**Compiti da svolgere:**
1 - Risponda alle seguenti domande sul testo relativo all'Egitto:
(a) Quale professione esercita Malek Adly?
(b) A chi hanno dato aiuto Adly e Abdallah nella vicenda di Giulio Regeni?
(c) Quale carica ricopre Yehia Qalash?
2 - Riporti parola per parola una parte del testo relativo all'Egitto: cominci dalle parole "Oltre alle accuse" e si fermi dopo le parole "del giovane ricercatore.".

**Testo fornito:**
Insieme a lui, resta in carcere anche l’avvocato Malek Adly, ritenuto colpevole di aver incitato gli egiziani a criticare, con manifestazioni di strada, il dono con il quale presidente Abdel Fattah al-Sisi ha deciso di omaggiare la casa regnante saudita: ovvero i due isolotti del Mar Rosso di Tiran e Sanafir.

Oltre alle accuse ufficiali del momento,in entrambi i casi pesa il fatto cheAdly e Abdallah siano due attivisti da anni invisi al regime di turno e ora ancora più ingombranti visto l’aiuto dato alla famiglia e ai legali di Giulio Regeni che cercano di fare luce sulla tragica morte del giovane ricercatore.

Giornalisti in rivolta
Questi eventi, arrivati alle nostre orecchie perché vicini a un caso a cui siamo più sensibili, sono in realtà la cartina di tornasole dell’ennesima ondata repressiva che sta attraversando l’Egitto di Al-Sisi e che nelle ultime settimane ha preso di mira soprattutto la libertà di stampa. A mostrarlo è stato, la settimana scorsa, l’arresto di Yehia Qalash, presidente del sindacato dei giornalisti. Gesto, quest’ultimo, che ha messo a nudo la battaglia tra ministero degli Interni e sindacato. Uno scontro che sta toccando un apice mai raggiunto prima nella storia dell’Egitto repubblicano.

**Dati forniti:**
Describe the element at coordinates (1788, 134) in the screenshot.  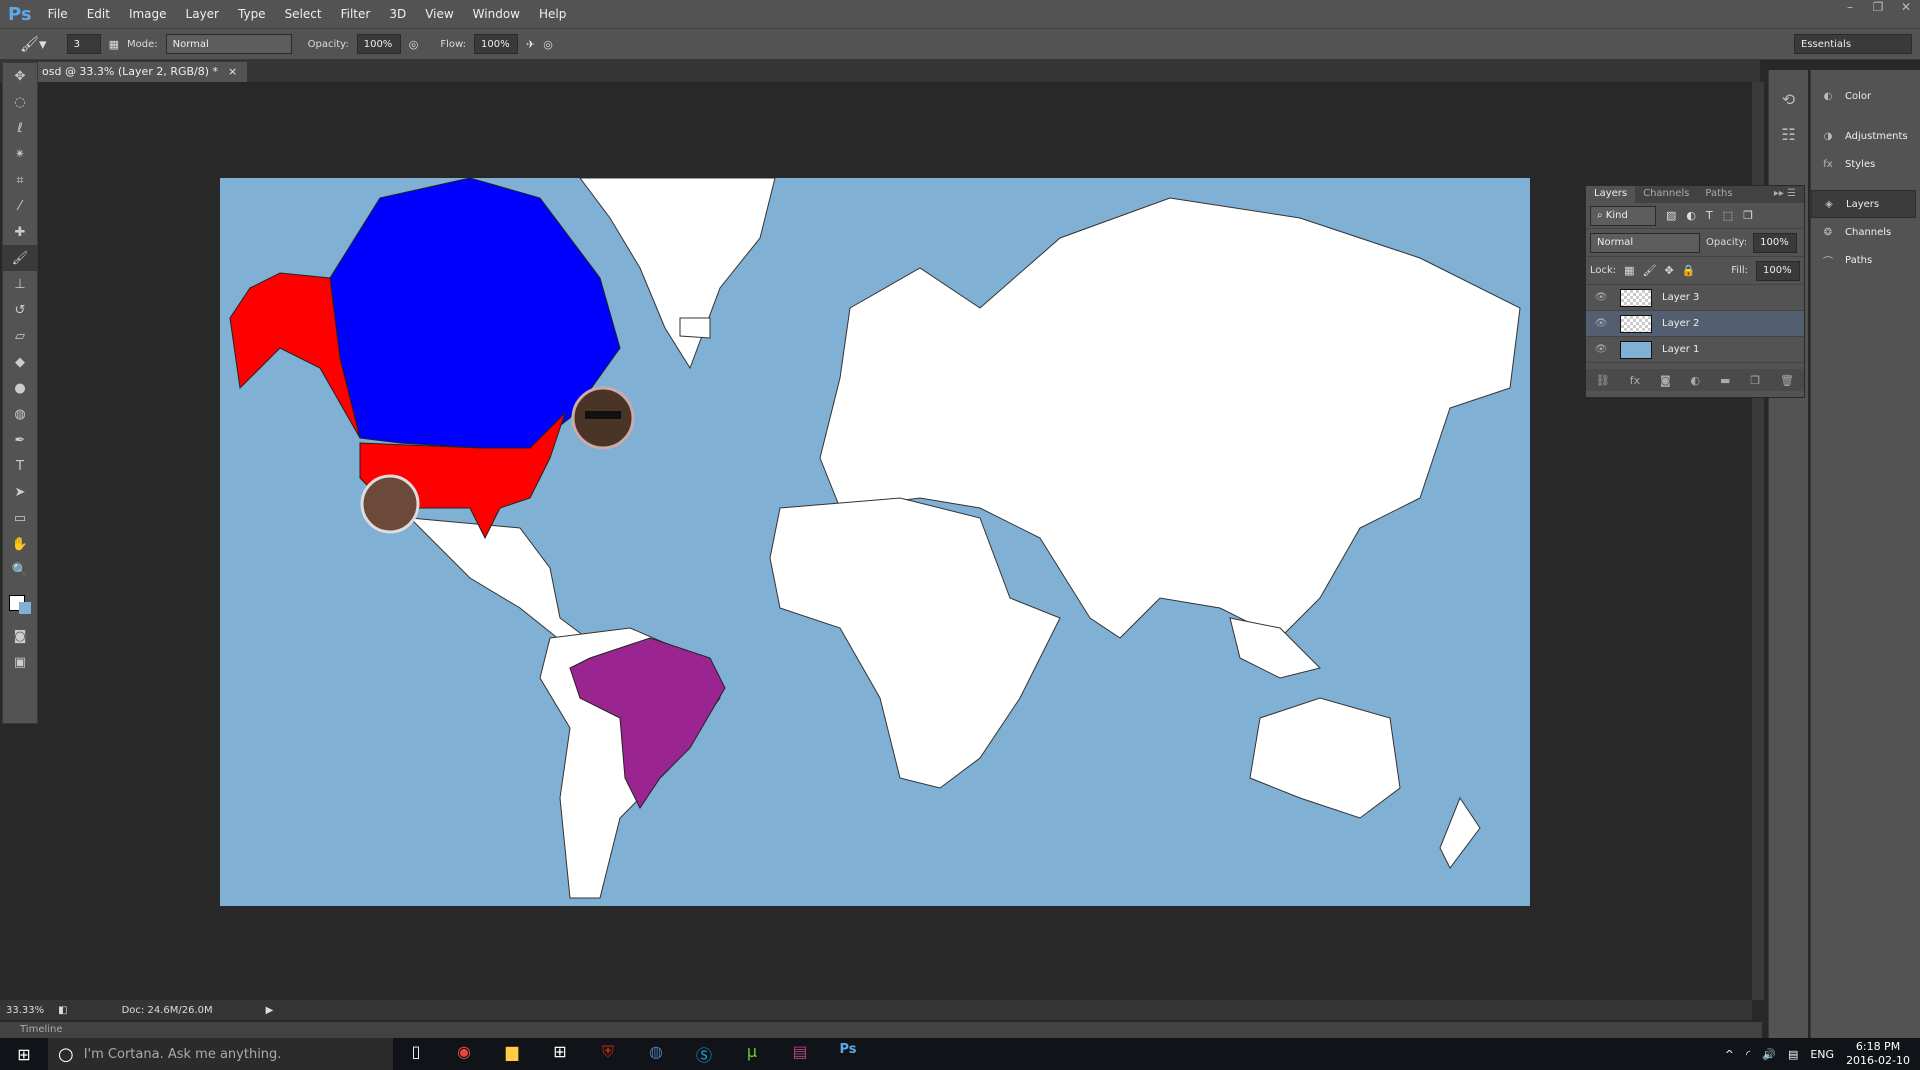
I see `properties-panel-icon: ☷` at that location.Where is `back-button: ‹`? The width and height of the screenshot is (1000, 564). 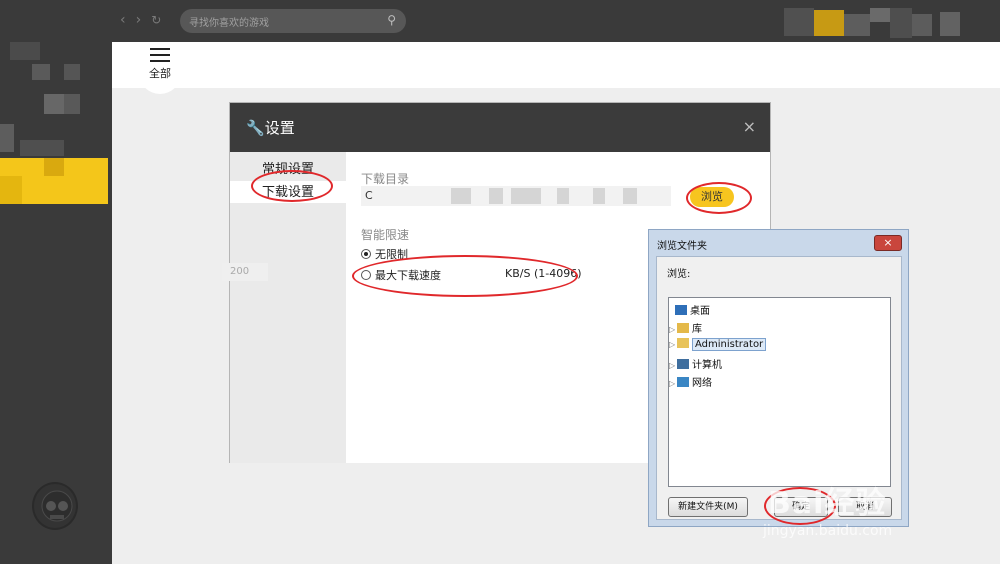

**Risposte ai compiti:**
1 -
(a) È avvocato.
(b) Alla famiglia e ai legali di Giulio Regeni.
(c) È presidente del sindacato dei giornalisti.

2 -
Oltre alle accuse ufficiali del momento,in entrambi i casi pesa il fatto cheAdly e Abdallah siano due attivisti da anni invisi al regime di turno e ora ancora più ingombranti visto l’aiuto dato alla famiglia e ai legali di Giulio Regeni che cercano di fare luce sulla tragica morte del giovane ricercatore.